No professional pollster wants to get it wrong. But polls aren't 100 percent accurate, and polling error isn't perfectly random.
Where does polling bias come from?
So, why does partisan bias occur within any single election? The main reason is that, unlike a poll of all adults, election polls care only about what voters think. Yet, there is no foolproof way of knowing exactly which people will show up to vote or stay home. Historical patterns of turnout are useful, but these imperfectly predict any future behavior. Older people, for example, were not just more likely to vote this election than younger adults but also voted at higher rates than expected. Republicans carried this age group handily, helping to explain their larger-than-expected margins of victory.
Quite simply, Democratic candidates did worse everywhere because voters calling themselves Democrats didn’t vote at assumed rates, based largely on turnouts from past midterms. Or, conversely, Republicans were more likely to vote than assumed. Election polls ask at least one question trying to gauge whether a registered voter is a likely voter, and usually they ask several questions. My guess is that Republicans were more likely to meet the likely voter criteria than past turnout suggested, so their preferences were not given the weight they should have been.
Another, and more worrisome, possibility is that election polling is deeply flawed. It's increasingly difficult to conduct representative polling, let alone predict likely voters. Everyone in the business is aware of how hard it is to acquire a representative sample. So, nearly all polls "weight" their data afterwards to correct for demographic imbalances.
If a survey interviewed too many women compared with their percentage of the population, then a weight is attached to their answers to reduce their influence on the overall results. The theory behind weighting is that anyone in the poll can stand for a group. If just 5 percent of those who agree to take the survey are 18 to 29 years old, yet we know this group is 10 percent of the population, pollsters weight their answers to count twice as much as a way to correct their missing numbers.
But what if young respondents no longer do a good job of standing for what all young voters think? What if young people willing to talk to pollsters are more liberal than young people that won't? If polls have trouble getting younger people to respond, and weighting gives added influence to unrepresentative answers, that could be one way bias toward Democrats creeps into election polls.
Number of early voters by age
This chart shows the the number of voters who cast early votes according to how old they are.

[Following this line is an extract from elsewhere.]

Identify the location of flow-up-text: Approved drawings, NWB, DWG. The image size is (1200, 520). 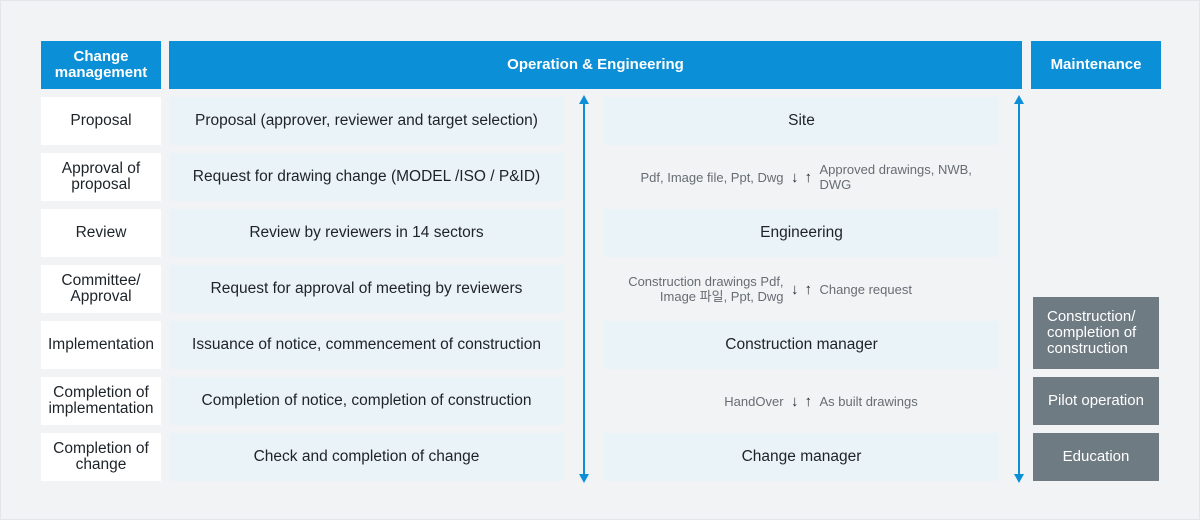
(896, 177).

Source: N.C. State Board of Elections.
Indeed, this might have happened. Exit polls suggest young people – those ages 18 to 29 – broke for Hagan by a +14-point margin, 53 percent to 39 percent. Yet, polling by Elon University just before the election found this age group preferred Hagan 60 percent to 25 percent. Similarly, Public Policy Polling found a 49 percent to 21 percent Hagan lead among young voters, a 28-point gap. This difference between polling and votes could account for a few percentage points.
More definitive answers will take some time to develop, as more data become available. It’s not clear to me if the problem is something easily fixed, such as doing a better job of predicting likely voters. It's possible that non-response bias is increasingly undermining the ability of surveys to obtain samples that stand for the true population, even after weighting them.
Representative polling is dependent on probability sampling, where everyone in the population has an equal chance of being contacted. Without it, polling mistakes are likely to increase.